Exercise brief: Print word for word the first line of the records below and every following line through the one containing "Task: Click the wrench"; print nothing else.

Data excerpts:
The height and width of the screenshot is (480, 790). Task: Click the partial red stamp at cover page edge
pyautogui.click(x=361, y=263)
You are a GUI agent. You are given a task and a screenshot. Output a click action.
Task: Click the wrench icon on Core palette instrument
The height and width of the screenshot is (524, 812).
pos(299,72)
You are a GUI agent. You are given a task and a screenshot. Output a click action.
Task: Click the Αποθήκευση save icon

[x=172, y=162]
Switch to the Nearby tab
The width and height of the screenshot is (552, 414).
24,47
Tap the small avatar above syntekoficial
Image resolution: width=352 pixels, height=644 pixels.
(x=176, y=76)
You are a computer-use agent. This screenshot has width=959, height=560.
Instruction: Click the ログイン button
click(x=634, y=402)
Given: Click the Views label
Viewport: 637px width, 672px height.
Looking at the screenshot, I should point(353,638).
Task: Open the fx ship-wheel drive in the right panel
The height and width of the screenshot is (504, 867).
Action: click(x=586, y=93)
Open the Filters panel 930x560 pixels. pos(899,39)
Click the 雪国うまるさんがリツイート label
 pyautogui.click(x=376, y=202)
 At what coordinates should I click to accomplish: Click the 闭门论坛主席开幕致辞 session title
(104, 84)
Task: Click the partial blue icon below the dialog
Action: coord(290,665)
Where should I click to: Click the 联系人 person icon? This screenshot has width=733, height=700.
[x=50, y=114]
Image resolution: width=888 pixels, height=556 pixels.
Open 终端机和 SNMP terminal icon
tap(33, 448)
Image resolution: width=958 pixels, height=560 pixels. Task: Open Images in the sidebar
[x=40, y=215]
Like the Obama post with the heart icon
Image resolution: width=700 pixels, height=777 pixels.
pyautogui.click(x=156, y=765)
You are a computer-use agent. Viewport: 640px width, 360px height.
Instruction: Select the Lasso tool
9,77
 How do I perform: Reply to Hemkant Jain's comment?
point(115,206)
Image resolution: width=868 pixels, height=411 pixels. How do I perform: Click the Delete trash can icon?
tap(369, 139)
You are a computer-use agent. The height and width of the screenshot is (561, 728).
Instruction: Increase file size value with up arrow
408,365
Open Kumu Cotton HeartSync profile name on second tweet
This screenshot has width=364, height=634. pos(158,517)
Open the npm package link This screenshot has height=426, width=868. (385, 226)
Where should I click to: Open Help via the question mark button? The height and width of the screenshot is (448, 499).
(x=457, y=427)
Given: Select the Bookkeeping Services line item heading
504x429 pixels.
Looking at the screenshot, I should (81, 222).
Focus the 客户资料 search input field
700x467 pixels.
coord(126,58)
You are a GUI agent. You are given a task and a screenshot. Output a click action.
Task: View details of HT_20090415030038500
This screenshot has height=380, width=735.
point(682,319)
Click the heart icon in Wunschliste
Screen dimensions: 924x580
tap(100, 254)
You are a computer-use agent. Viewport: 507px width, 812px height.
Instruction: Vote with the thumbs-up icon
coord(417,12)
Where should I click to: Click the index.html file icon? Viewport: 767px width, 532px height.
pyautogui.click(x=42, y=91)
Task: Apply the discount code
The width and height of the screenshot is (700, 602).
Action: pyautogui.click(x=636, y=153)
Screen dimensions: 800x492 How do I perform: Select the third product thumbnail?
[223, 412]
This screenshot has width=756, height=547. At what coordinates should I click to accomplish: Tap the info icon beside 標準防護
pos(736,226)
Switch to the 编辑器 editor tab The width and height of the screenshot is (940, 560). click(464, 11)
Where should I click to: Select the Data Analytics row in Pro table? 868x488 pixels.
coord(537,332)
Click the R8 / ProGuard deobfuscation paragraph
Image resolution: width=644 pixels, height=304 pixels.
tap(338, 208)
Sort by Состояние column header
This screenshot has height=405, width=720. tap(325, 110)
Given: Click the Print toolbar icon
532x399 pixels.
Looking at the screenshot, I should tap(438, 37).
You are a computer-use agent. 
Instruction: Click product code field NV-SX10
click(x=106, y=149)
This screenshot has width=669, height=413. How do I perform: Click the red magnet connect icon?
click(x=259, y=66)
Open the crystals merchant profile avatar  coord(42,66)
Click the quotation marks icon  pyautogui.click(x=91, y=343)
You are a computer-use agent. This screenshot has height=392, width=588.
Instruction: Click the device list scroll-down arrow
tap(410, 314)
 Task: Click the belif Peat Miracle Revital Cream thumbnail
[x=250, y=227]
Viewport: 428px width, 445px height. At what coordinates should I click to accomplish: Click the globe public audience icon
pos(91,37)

Answer space:
The height and width of the screenshot is (480, 790). Task: Click the partial red stamp at cover page edge
pyautogui.click(x=361, y=263)
You are a GUI agent. You are given a task and a screenshot. Output a click action.
Task: Click the wrench icon on Core palette instrument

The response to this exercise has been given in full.